> Generally, though, most of us need to think about using more abstraction rather than less.
Maybe this was true when Programming Perl was written, but I see the opposite much more often now. I'm a big fan of WET - Write Everything Twice (stolen from comments here), then the third time think about maybe creating a new abstraction.
Totally agree with this, the beauty of software is the right abstractions have untold impact, spanning many orders of magnitude. I'm talking about the major innovations, things like operating systems, RDBMS, cloud orchestration. But the majority of code in the world is not like that, it's just simple business logic that represents ideas and processes run by humans for human purposes which resist abstraction.
That doesn't people from trying though, platform creation is rife within big tech companies as a technical form of empire building and career-driven development. My rule of thumb in tech reviews is you can't have a platform til you have three proven use cases and shown that coupling them together is not a net negative due to the autonomy constraint a shared system imposes.
"Duplication is far cheaper than the wrong abstraction"
Sandi Metz https://sandimetz.com/blog/2016/1/20/the-wrong-abstraction
More than twice is a rather low bar, I don’t think that it conflicts with the quote from Programming Perl.
Writing twice makes sense if time permits, or the opportunity presents itself. First time may be somewhat exploratory (maybe a thow-away prototype), then second time you better understand the problem and can do a better job.

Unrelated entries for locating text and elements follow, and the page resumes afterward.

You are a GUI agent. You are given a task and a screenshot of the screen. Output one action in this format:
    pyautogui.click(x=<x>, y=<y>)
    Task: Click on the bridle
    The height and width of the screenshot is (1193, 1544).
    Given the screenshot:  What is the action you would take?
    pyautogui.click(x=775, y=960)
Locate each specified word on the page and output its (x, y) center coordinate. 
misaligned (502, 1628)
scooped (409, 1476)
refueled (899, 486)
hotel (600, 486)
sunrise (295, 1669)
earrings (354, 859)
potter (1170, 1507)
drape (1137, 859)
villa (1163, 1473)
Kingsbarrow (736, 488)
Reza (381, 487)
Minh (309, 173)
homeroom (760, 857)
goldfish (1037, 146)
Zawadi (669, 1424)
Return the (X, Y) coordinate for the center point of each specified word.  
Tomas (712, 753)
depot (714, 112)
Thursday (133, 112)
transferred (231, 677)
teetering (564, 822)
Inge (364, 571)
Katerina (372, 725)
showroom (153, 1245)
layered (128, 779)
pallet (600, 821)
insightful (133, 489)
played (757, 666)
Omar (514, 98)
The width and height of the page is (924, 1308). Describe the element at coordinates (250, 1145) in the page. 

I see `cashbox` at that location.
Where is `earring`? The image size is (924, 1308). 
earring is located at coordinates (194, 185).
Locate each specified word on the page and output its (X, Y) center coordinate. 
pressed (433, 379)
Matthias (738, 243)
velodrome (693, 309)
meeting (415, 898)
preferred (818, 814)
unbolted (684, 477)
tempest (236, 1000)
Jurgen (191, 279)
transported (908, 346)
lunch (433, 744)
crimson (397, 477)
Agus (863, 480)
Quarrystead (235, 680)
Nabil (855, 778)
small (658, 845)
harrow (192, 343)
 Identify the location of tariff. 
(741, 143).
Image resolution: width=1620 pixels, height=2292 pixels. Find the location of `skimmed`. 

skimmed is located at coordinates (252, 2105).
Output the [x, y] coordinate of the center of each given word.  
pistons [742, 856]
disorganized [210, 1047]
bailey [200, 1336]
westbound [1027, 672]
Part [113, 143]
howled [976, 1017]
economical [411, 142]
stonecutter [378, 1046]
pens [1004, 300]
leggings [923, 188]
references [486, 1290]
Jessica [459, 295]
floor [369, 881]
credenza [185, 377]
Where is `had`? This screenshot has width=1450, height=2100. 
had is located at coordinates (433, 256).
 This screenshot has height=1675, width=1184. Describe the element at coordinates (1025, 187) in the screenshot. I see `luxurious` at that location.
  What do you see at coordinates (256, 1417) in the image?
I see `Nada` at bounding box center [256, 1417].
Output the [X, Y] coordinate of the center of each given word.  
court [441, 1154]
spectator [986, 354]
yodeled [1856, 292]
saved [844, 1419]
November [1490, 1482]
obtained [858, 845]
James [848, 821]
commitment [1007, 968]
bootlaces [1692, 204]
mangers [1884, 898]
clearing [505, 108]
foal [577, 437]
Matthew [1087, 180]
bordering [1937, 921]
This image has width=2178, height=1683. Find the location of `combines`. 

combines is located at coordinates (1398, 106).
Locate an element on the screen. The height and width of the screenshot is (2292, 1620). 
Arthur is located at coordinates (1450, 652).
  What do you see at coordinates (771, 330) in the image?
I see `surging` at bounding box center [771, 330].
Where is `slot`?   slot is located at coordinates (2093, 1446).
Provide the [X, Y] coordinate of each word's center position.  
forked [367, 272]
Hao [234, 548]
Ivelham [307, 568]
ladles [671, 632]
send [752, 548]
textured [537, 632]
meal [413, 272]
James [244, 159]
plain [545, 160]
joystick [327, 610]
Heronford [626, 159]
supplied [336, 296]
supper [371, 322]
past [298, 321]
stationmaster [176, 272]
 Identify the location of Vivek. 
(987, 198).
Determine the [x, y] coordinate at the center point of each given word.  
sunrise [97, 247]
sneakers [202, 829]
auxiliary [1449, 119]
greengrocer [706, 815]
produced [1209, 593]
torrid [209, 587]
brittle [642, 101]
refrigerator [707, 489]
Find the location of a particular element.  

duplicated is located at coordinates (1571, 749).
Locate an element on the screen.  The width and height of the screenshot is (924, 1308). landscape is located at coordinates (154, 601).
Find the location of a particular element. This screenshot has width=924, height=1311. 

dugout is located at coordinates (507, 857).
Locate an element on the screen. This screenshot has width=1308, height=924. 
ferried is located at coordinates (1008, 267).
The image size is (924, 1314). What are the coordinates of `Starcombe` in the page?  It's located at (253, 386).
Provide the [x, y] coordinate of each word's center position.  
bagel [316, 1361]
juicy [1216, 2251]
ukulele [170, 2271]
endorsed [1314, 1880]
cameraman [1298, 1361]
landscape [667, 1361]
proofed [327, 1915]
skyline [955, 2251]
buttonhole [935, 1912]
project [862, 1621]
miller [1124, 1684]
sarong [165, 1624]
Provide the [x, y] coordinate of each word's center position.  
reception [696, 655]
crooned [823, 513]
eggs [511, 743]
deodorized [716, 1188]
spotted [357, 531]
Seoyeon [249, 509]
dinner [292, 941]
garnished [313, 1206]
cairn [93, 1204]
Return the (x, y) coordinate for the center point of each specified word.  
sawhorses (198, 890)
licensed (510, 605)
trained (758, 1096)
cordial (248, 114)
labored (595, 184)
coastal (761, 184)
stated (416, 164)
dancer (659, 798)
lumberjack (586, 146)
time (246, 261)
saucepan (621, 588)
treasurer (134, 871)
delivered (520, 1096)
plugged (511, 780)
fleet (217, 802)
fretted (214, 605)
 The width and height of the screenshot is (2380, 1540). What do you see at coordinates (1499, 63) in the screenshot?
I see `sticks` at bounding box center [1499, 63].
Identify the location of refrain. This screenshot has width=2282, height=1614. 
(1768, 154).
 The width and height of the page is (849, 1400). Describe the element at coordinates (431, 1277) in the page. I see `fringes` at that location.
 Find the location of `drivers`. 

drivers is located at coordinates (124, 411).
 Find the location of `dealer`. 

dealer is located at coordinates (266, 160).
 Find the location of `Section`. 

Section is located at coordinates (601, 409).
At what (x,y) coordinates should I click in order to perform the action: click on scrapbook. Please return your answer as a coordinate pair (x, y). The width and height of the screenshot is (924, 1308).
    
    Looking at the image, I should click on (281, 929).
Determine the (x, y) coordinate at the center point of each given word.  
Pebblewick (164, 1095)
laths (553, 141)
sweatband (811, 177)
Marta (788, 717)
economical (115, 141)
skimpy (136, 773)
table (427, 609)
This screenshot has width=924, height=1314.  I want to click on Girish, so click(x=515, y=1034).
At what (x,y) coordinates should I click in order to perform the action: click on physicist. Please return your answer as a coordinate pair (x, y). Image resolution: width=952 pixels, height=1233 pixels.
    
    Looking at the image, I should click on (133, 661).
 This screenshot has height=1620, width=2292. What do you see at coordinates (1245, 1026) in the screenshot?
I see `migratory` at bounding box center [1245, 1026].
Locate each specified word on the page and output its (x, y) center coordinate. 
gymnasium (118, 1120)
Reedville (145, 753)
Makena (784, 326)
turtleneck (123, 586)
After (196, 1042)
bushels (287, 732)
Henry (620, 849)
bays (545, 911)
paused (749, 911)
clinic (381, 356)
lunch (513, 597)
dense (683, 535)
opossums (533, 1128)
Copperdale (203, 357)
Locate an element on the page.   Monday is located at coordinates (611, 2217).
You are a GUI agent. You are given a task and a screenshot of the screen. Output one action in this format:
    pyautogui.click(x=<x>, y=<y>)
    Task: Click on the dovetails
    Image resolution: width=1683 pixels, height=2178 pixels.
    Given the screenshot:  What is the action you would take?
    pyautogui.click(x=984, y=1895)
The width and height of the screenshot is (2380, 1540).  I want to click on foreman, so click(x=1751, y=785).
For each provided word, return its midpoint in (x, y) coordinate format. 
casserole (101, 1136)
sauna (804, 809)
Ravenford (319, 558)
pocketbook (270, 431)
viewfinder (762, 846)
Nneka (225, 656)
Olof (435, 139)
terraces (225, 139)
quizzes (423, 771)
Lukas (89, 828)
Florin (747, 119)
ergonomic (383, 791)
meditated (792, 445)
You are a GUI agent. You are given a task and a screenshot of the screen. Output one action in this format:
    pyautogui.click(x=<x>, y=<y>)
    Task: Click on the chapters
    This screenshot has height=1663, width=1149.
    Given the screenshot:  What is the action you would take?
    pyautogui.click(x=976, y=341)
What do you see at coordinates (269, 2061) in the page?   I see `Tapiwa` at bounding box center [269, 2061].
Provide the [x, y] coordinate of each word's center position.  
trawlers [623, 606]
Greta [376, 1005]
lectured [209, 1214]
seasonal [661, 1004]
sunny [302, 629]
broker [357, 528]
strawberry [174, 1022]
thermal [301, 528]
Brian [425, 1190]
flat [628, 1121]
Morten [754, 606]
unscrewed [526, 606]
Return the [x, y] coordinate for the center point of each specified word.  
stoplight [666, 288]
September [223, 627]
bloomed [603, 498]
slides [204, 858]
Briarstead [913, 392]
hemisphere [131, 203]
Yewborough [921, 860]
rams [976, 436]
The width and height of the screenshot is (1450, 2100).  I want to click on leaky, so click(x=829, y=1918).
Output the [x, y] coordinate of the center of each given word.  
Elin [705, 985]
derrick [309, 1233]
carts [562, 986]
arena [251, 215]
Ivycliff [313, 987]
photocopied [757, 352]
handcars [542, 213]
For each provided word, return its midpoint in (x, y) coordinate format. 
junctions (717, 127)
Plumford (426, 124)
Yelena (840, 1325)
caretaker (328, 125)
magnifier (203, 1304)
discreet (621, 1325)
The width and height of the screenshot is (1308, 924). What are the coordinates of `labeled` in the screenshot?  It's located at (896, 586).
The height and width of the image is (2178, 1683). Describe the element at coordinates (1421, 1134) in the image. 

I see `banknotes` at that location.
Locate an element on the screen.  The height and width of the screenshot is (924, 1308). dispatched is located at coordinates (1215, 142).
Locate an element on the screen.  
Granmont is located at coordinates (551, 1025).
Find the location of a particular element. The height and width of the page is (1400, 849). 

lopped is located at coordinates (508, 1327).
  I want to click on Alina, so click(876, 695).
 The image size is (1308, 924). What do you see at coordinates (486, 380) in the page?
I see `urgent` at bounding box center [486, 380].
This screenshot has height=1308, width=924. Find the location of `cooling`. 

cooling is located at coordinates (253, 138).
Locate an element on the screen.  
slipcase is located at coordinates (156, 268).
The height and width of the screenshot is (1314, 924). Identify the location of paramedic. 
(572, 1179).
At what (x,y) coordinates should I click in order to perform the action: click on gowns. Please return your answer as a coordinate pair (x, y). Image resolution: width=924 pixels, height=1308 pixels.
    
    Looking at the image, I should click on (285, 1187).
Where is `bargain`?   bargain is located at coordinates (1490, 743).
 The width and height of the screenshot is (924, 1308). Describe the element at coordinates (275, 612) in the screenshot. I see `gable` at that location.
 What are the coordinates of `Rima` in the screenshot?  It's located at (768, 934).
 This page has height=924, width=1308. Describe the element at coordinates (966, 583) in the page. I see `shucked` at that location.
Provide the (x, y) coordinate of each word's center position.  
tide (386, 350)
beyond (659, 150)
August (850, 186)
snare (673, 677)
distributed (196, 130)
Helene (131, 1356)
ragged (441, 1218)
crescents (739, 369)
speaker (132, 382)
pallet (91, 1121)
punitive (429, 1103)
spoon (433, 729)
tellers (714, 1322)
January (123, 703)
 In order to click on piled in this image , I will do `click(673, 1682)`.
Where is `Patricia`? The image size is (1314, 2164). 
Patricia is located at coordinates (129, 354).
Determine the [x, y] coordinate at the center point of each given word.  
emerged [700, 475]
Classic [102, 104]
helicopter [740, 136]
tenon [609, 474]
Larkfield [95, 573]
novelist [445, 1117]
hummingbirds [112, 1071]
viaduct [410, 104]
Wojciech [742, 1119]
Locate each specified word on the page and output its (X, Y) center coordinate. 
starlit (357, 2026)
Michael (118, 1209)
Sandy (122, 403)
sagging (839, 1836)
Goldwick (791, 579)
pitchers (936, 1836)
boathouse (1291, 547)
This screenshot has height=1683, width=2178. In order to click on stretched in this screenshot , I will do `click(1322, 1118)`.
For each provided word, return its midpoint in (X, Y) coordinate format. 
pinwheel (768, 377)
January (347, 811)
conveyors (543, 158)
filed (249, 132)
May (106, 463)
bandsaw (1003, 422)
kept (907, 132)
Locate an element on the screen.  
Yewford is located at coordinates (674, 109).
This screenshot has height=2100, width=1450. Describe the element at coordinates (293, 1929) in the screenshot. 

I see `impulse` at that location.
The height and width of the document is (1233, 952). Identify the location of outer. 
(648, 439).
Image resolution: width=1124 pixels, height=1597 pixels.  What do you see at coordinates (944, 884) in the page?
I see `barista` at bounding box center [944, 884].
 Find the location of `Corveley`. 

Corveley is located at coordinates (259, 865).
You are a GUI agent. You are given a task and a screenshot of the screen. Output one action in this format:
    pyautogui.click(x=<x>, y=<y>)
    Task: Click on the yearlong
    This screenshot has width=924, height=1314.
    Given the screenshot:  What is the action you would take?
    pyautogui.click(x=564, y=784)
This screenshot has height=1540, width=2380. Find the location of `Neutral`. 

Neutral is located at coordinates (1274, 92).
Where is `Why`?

A third time, with a new abstraction, is where you need to be careful. Fred Brooks ("Mythical Man Month") refers to it as the "second-system effect" where the confidence of having done something once (for real, not just prototype) may lead to an over-engineered and unnecessarily complex "version 2" as you are tempted to "make it better" by adding layers of abstractions and bells and whistles.
I've been advocating for writing everything twice since college.
I agree. It's crazy how many layers of abstraction have been created since 1991 (when Programming Perl was published.)
That will still result in more abstraction than the average programmer.